Search code examples
amazon-web-servicesaws-lambdaamazon-sqs

AWS SQS Lambda Processing n files at once


I have setup an SQS queue where S3 paths are being pushed whenever there is a file upload.

I have also set up a Lambda with an SQS trigger and a batch size of 1.

In my scenario, I have to process n files at a time. Lets say (n = 10).

Say, there are 100 messages in the queue. In my current implementation I'm doing the following steps:

  1. Whenever there is a message in the input queue, Lambda will be triggered
  2. First I check the active number of concurrent executions I have. If am already running 10 executions, the code will simply return without doing anything. If it is less than 10, it reads one message from the queue and calls for processing.
  3. Once the processing is done, the message will be manually deleted from the queue.

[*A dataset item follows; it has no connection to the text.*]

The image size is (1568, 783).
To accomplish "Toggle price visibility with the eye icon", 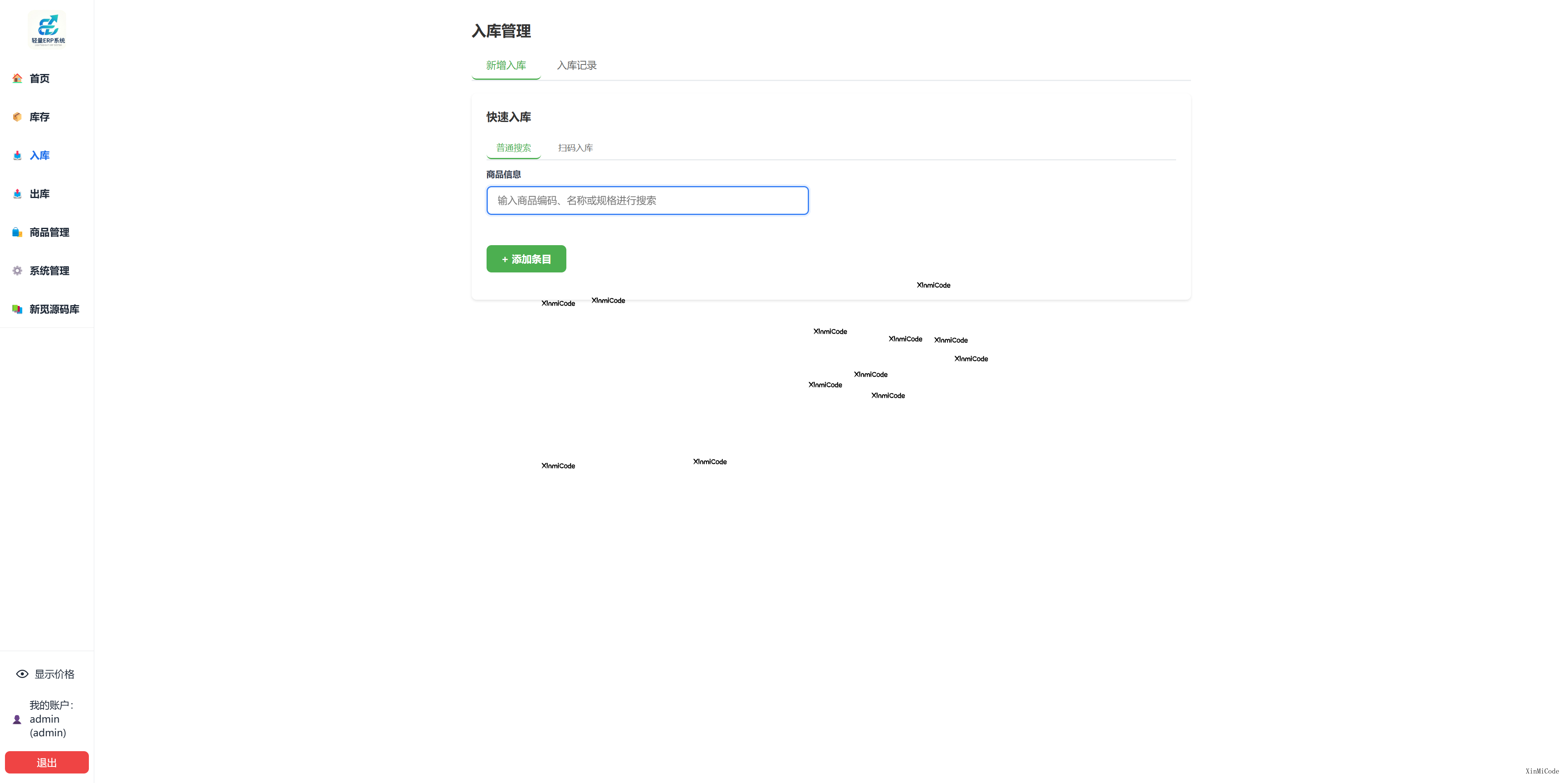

With the above mentioned approach, I'm able to process n files at a time. However, Say 100 files lands into S3 at the same time.

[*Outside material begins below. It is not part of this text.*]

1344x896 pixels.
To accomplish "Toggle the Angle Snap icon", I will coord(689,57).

It leads to 100 lambda calls. Since we have a condition check in Lambda, the first 10 messages go for processing and the remaining 90 messages go to the in-flight mode.

Now, when some of my processing is done (say 3/10 got over), still the main queue is empty since the messages are still in-flight.

As per my understanding, if processing a file takes x minutes, the visibility timeout of the messages in the queue should be lesser than x (<x) . So that the message would once be available in the queue.

But it also leads to another problem. Say the batch took some more time to complete, message would come back to queue. Lambda would be triggered and once again it goes to the flight mode.

Is there any way, I can control the number of triggers made in lambda. For example: only first 10 messages should be processed however remaining 90 messages should remain visible in the queue. Or is there any other way I can make this design simple ?

I don't want to wait until 10 messages. Even if there are only 5 messages, it should trigger those files. And I don't want to call the Lambda in timely fashion (ex: calling it every 5 minutes).


Solution

  • There is a setting in Lambda called Reserved Concurrency, I'm going to quote from the docs (emphasis mine):

    • Reserved concurrency – Reserved concurrency creates a pool of requests that can only be used by its function, and also prevents its function from using unreserved concurrency.

    [...]

    To ensure that a function can always reach a certain level of concurrency, configure the function with reserved concurrency. When a function has reserved concurrency, no other function can use that concurrency. Reserved concurrency also limits the maximum concurrency for the function, and applies to the function as a whole, including versions and aliases.

    For a deeper dive, check out this article from the documentation.

    You can use this to limit how many Lambdas can be triggered in parallel - if no Lambda execution contexts are available, SQS invocations will wait.

    This is only necessary if you want to limit how many files can be processed in parallel. If there is no actual need to limit this, it won't cost you more to let Lambda scale out for you.